■ **WRITTEN PROBLEM**
Copy the items verbatim, starting at the line containing "covered [165, 296]" and continuing through the last item. Leave the pictures out of your copy.

■ **DATA PROVIDED**
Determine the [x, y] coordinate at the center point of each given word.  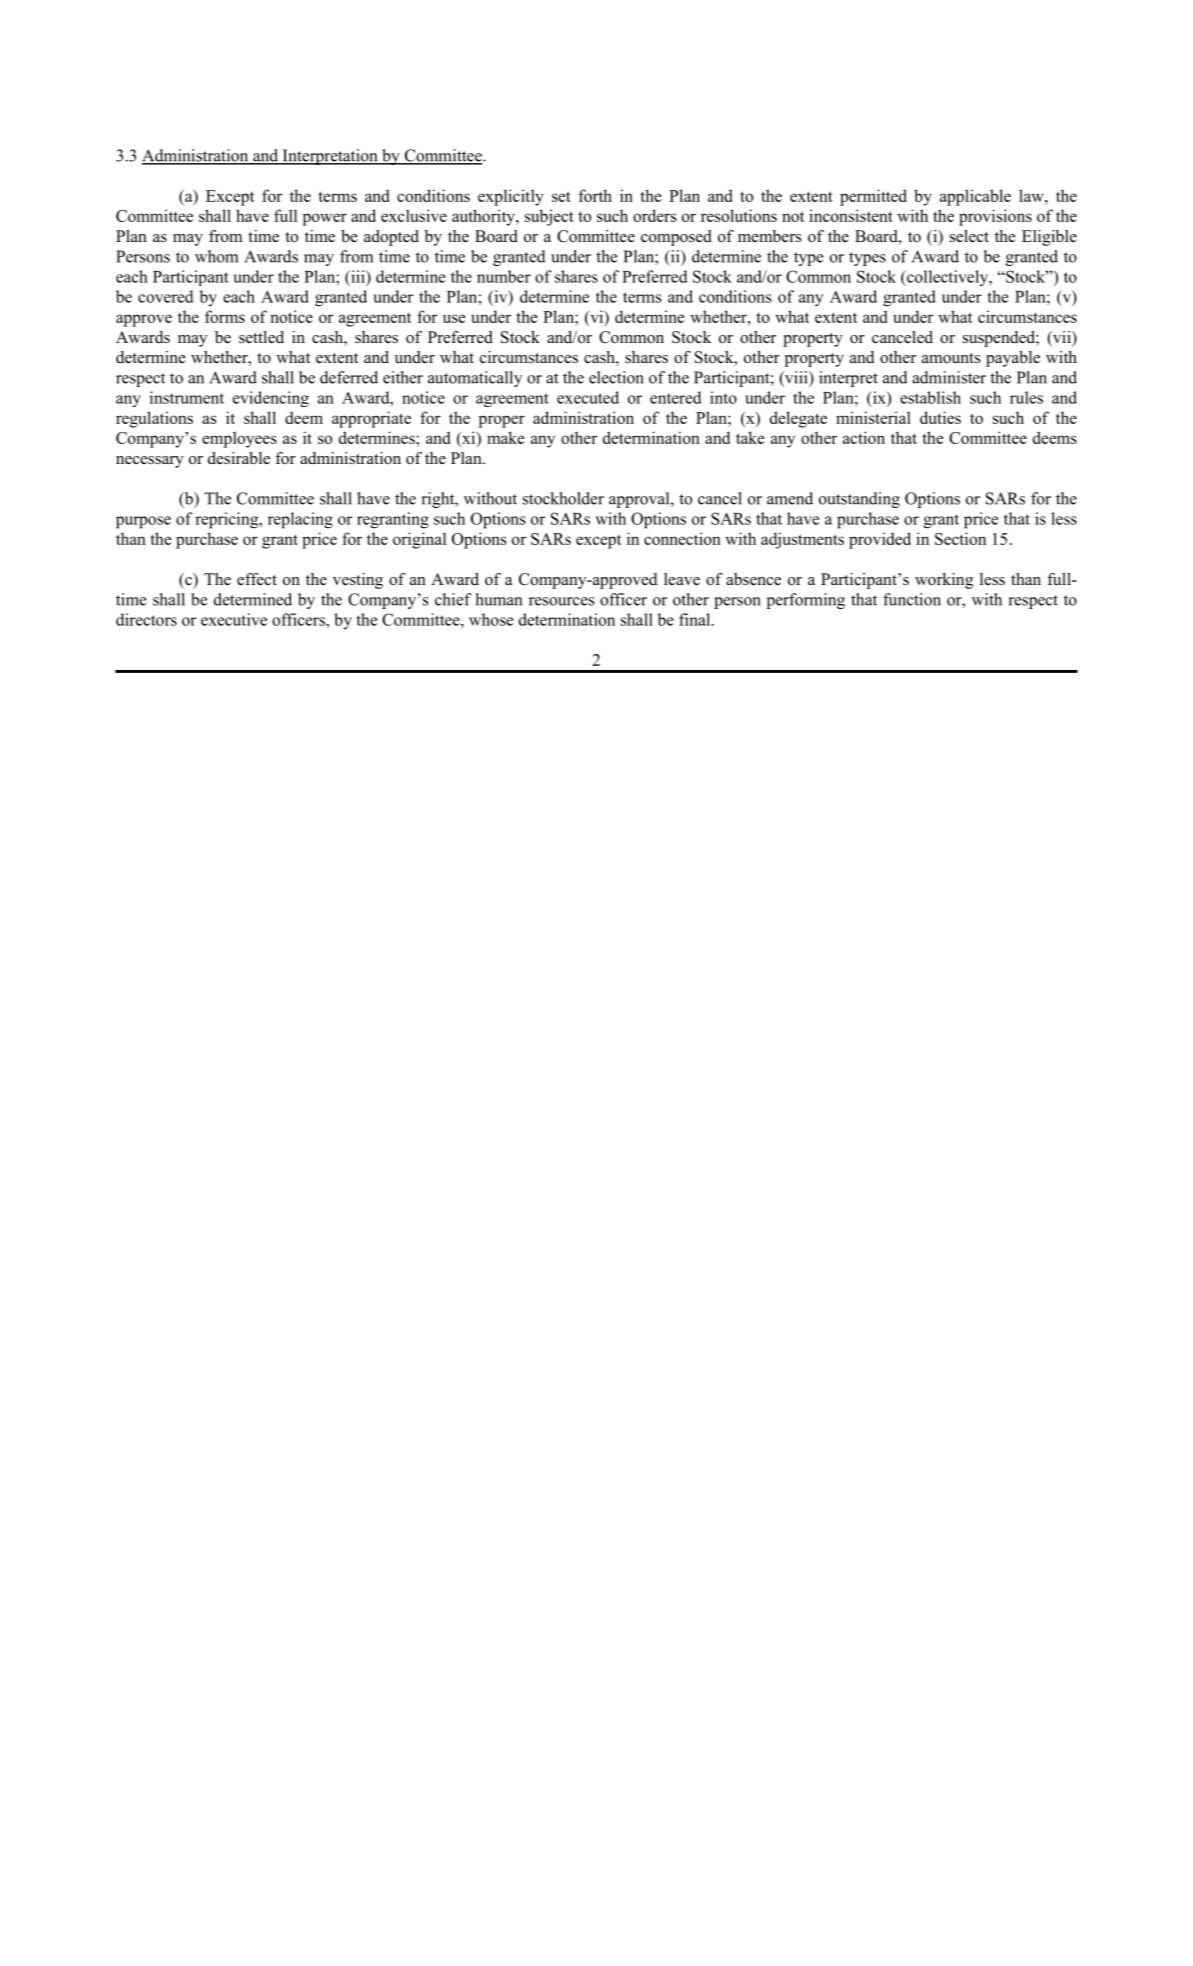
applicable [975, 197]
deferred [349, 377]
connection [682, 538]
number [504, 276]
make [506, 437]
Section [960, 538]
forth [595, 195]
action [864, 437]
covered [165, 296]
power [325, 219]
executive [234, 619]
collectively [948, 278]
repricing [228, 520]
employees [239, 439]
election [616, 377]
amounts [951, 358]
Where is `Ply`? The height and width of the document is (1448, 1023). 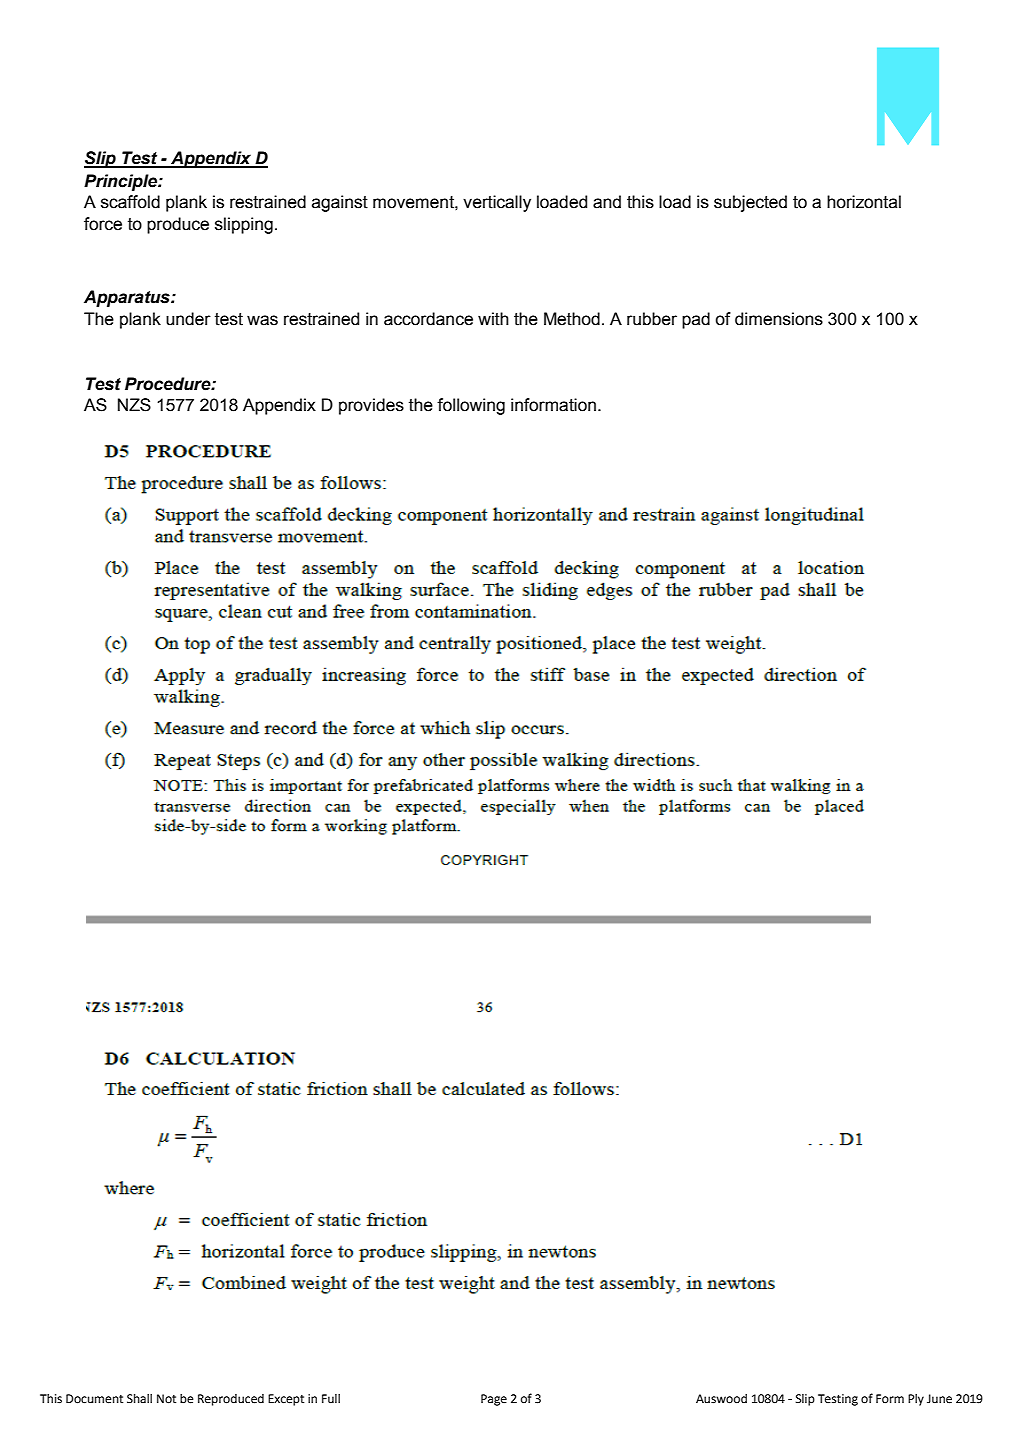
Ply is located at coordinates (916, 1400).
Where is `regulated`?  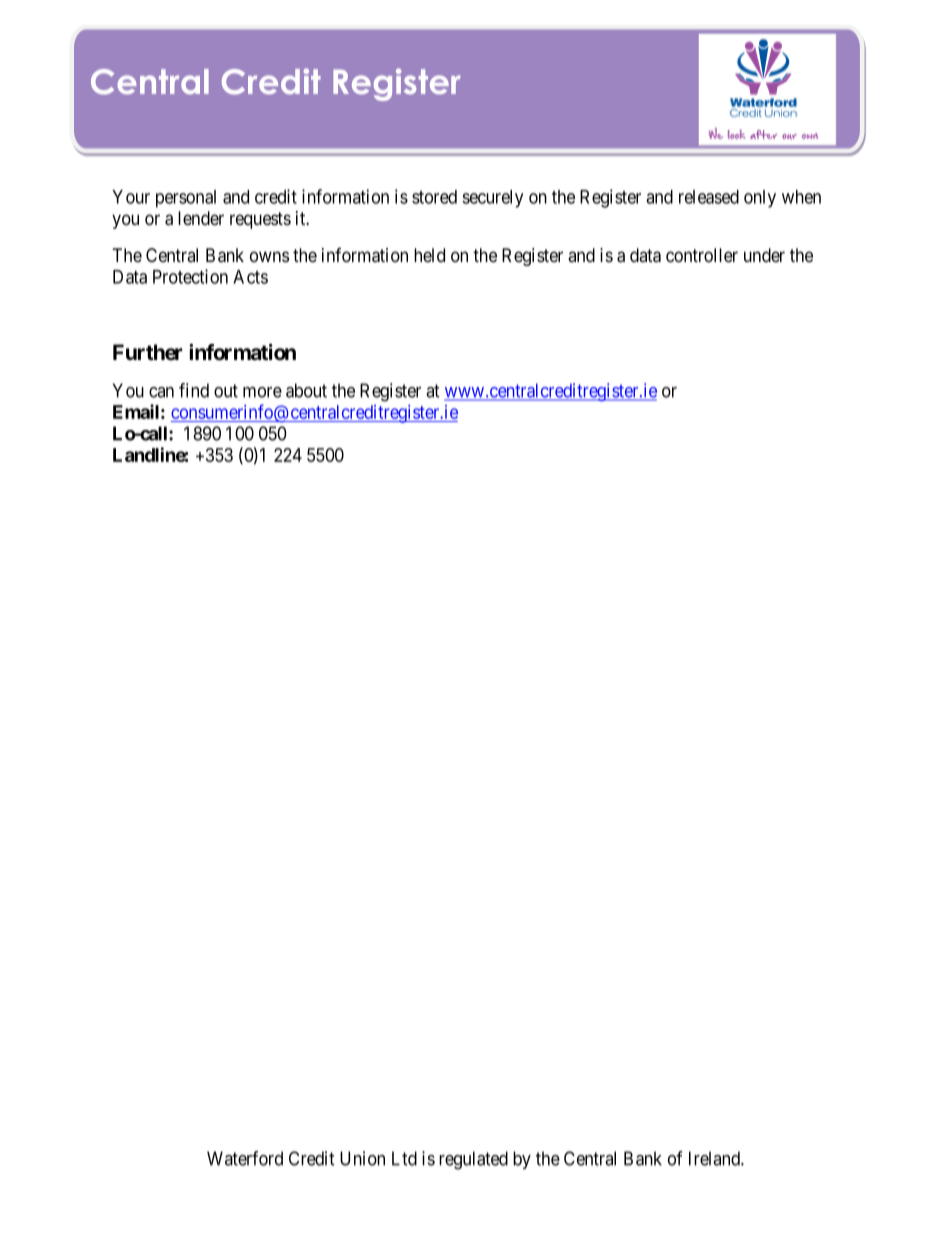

■ **WORKED SOLUTION**
covered [165, 296]
power [325, 219]
executive [234, 619]
collectively [948, 278]
repricing [228, 520]
employees [239, 439]
election [616, 377]
amounts [951, 358]
Where is `Ply`? The height and width of the document is (1448, 1023). 
Ply is located at coordinates (916, 1400).
Where is `regulated`?  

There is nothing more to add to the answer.